Sally Gall has previously used black and white to masterfully portray caverns, quarries and aqueducts in her Subterranea series. Supplying mood and even personality to nature is, well, second nature to her. In the new work entitled Blossoms Gall uses bright, saturated color to great effect.
In Blossom #1 (a chromogenic print), Gall presents a white-topped apple tree bubbling up under a cerulean blue sky. Her timing is crucial. She has pinpointed that moment of crescendo when spring is at its pinnacle. The profusion is palpable and is heightened by the sharp, almost crackling, contrast of the color. This explosion of hue and texture belies the minimalist forms Gall persues so well.
Blossom #2 (a c-print), establishes a decidedly painterly approach and further confirms Galls minimalist concerns. A few cherry blossom laden twigs droop down from the top plane into an immaculate blue sky. In counterpoint, a lone fluffy white cloud drifts off toward the bottom. This reversal of expectations (clouds under branches/heavy over light) renders surprise and helps explain Galls overall appeal. Further animating the resultant suspension, the subjects appear to exude human attributes such as ambition, insistence and even anomie.
If sometimes a composition appears light, perhaps that is the price of achieving the simplicity necessary to strike a satisfying equation. Finally, our fecund associations with spring and its vibrancy make the images resound with an upbeat and celebratory tenor that is right on key. Galls work is intimate and affirmative.
Chis Hoopers oeuvre might be described as expansive and reverential. The show is titled New Zealands South Pacific and Tasman Sea, and its subject is similarly vast. Yet just as in Galls gemlike work, cropping plays a critical role in creating viable dialogues within Hoopers powerful compositions.

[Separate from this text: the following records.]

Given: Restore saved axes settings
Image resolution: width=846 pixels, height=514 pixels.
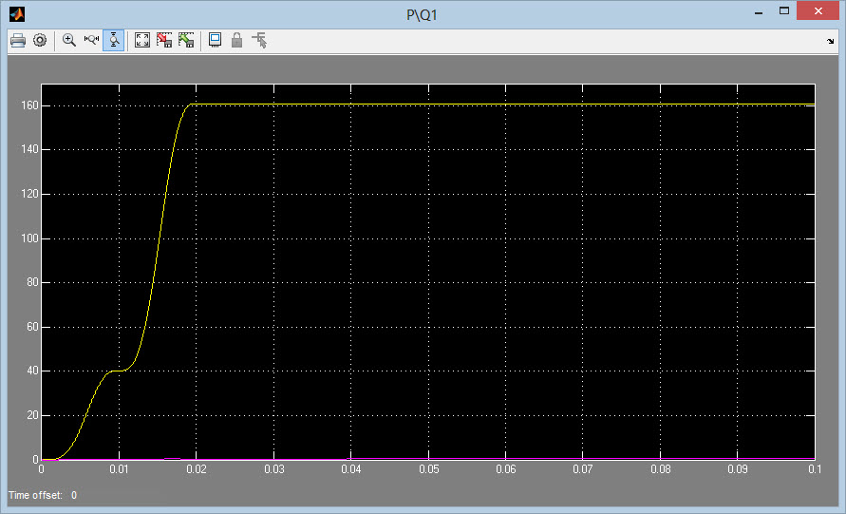Looking at the screenshot, I should (186, 41).
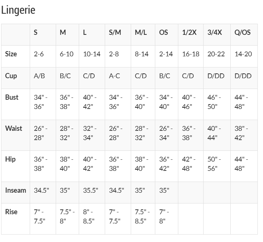The height and width of the screenshot is (242, 263).
Task: Select the "Cup" row label
Action: [x=11, y=76]
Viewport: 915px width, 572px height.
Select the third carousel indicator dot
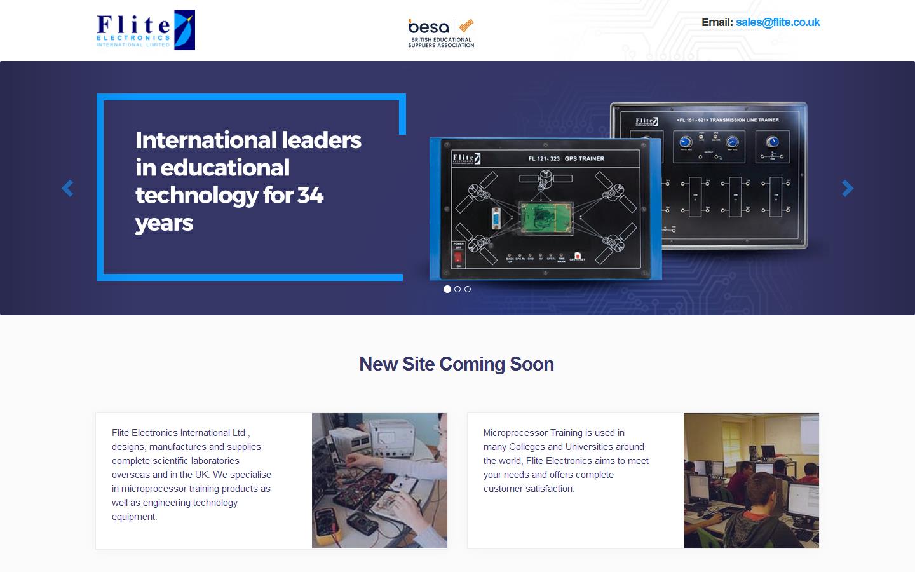[468, 289]
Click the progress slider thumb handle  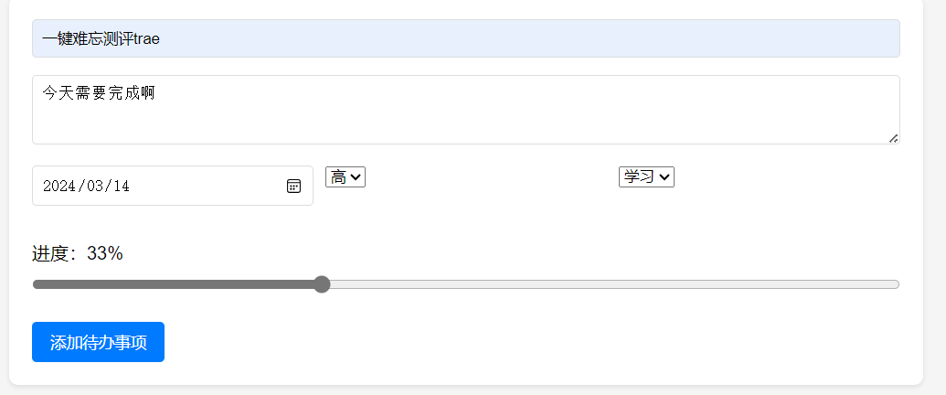(322, 284)
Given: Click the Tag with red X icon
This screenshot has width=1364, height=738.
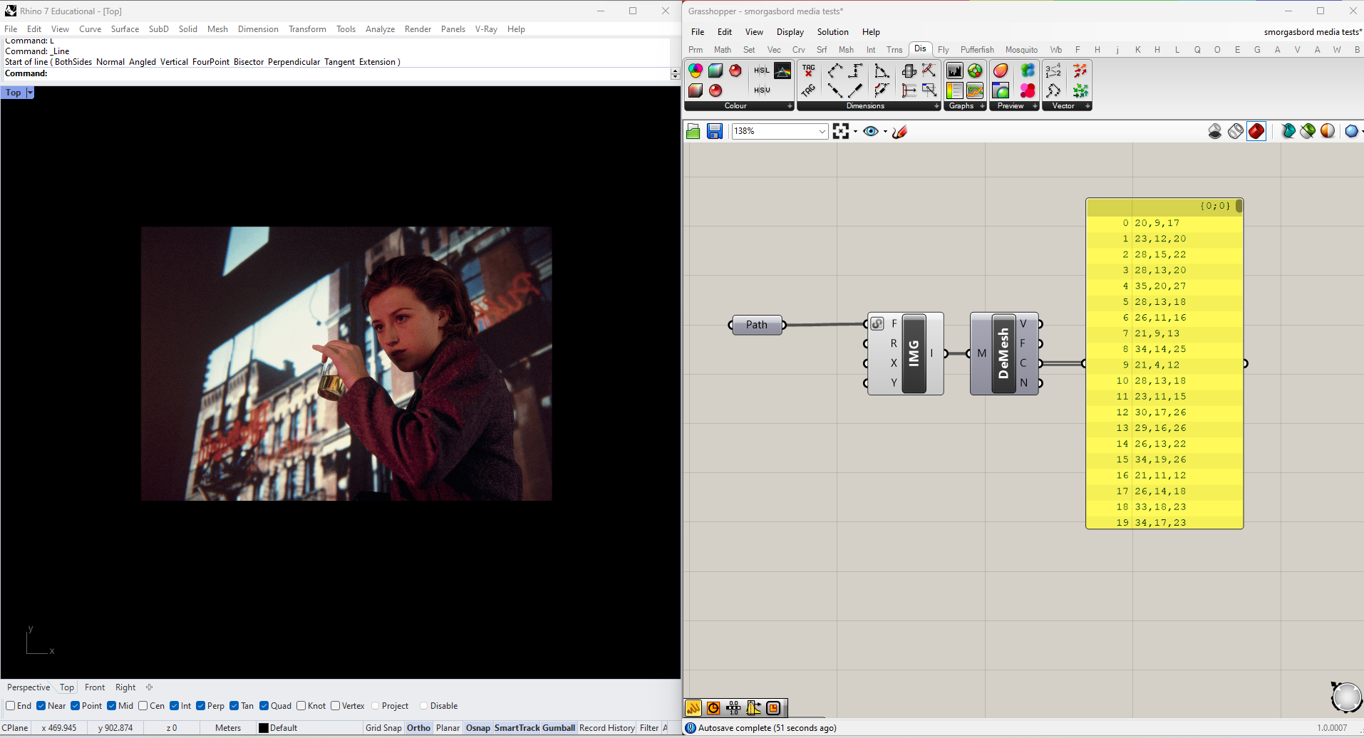Looking at the screenshot, I should (x=808, y=71).
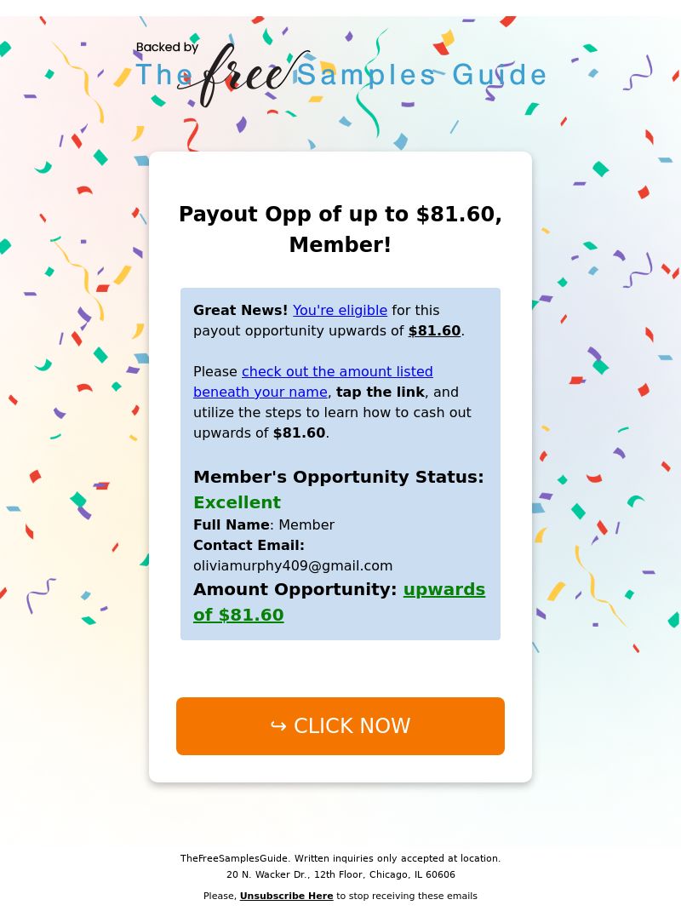Click the green "Excellent" status text
Screen dimensions: 681x911
(x=237, y=502)
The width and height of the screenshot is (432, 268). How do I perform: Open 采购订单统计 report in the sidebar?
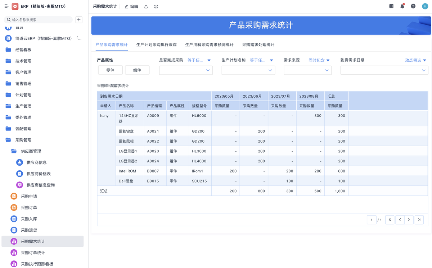pyautogui.click(x=33, y=253)
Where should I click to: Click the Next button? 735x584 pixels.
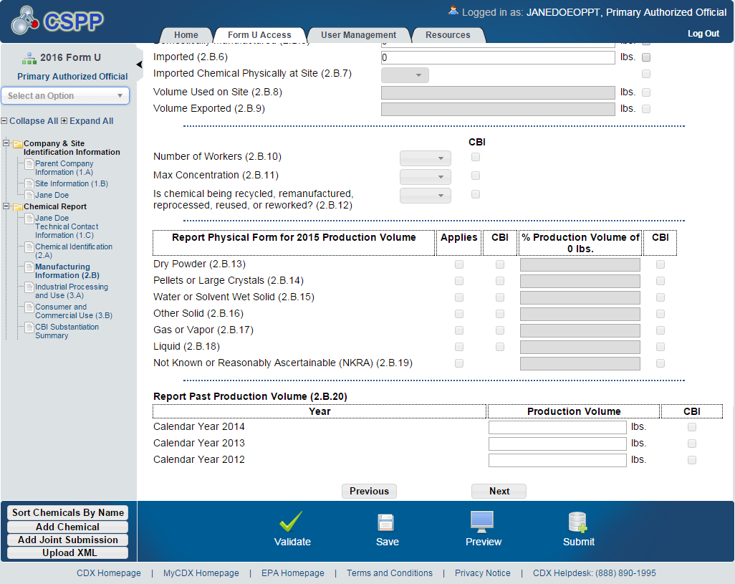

Astute framing firmly establishes a black edge of cliff that descends into shadow on the left side of Cape Foulwind Beach, Tasman Sea, New Zealand A horizon line cuts out from the sheet of rock to bisect the planar sea and sky. Blown into feathery strips, the clouds above are reflected on a sinuous sea of molten pewter below. The majesty of the scene shares its throne with the brute force of scale, both in time and space. This marriage of temporal and spatial, is refined and magnified by the choice of black and white. The evocation of eons carries a sense of nostalgia for eternity.
Hooper deftly blends verticals and horizontals to set up shimmering rhythms. Some of the works emanate such fine lines of silvery-grey that they emulate the meditative pencil drawings of Agnes Martin or Vija Celmins. The works with the most contrast appear to be the most striking however.
A handful of rounded black stones bask in a shallow tide pool (Afternoon, Tasman Sea). In the gradated gray-into-white tones that make up this sea/skyscape, the lozenge-shaped stones stand out like abstract notations as arbitrary and efficient as Dalmation spots in early paintings by Jacquelyn Humphries.
A distant horizon line recedes relentlessly, dividing the oceans undulating surface from a curving line of billowing cottonball clouds. In this work, with its complementary bands and reflective resonance, the artist shows off a dazzling handling of volume, space and light. Who could ask for anything more?